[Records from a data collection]

********************

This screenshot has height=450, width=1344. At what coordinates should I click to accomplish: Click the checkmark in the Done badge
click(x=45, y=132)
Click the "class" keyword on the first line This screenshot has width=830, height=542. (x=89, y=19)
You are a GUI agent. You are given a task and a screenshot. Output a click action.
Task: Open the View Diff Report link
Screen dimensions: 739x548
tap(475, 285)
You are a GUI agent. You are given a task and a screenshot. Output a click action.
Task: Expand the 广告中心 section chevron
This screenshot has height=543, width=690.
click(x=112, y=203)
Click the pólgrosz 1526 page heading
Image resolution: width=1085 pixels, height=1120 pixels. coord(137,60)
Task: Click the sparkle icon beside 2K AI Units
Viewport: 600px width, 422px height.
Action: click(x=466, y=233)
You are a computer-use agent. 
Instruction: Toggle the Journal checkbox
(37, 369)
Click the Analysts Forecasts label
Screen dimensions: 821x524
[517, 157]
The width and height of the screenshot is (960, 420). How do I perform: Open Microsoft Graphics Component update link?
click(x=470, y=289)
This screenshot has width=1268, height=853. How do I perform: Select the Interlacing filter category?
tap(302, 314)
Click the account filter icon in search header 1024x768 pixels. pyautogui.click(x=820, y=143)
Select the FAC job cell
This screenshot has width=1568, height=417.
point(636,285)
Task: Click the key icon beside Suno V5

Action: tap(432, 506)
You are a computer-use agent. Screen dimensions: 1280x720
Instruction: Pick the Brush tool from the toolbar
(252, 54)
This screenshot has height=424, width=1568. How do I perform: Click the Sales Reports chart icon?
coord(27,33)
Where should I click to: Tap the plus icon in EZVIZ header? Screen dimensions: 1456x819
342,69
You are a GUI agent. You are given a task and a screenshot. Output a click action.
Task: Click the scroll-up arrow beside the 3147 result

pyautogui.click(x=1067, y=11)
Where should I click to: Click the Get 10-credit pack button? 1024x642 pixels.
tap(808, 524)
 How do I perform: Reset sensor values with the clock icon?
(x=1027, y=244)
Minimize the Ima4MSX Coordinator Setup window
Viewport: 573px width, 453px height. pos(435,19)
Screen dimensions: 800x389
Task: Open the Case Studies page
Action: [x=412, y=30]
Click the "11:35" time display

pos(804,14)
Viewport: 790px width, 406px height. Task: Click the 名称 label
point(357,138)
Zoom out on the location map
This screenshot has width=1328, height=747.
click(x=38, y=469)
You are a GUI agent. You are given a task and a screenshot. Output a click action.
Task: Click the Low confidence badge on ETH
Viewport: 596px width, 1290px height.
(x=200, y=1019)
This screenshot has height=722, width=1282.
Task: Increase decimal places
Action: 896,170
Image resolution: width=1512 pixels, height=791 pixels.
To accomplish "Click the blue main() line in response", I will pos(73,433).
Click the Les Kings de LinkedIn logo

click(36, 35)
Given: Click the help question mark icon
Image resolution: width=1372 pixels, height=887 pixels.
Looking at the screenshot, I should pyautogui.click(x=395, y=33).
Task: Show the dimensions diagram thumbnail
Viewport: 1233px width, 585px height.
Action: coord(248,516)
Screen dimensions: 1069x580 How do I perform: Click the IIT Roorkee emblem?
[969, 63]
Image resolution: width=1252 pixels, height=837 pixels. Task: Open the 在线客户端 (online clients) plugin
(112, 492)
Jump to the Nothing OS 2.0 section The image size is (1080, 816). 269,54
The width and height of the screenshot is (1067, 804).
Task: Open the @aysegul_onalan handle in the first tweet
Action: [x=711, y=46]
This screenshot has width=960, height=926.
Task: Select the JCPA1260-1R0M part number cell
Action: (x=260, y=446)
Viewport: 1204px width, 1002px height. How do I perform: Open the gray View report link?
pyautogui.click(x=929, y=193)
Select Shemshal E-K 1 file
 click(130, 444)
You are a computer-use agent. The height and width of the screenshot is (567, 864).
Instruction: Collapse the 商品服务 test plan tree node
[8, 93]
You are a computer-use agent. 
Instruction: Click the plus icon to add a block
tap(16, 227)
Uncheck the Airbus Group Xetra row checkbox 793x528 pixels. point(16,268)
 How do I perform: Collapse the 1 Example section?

********************

Work out how many lines in the entries above include the word "computer". Respond with only the number.

4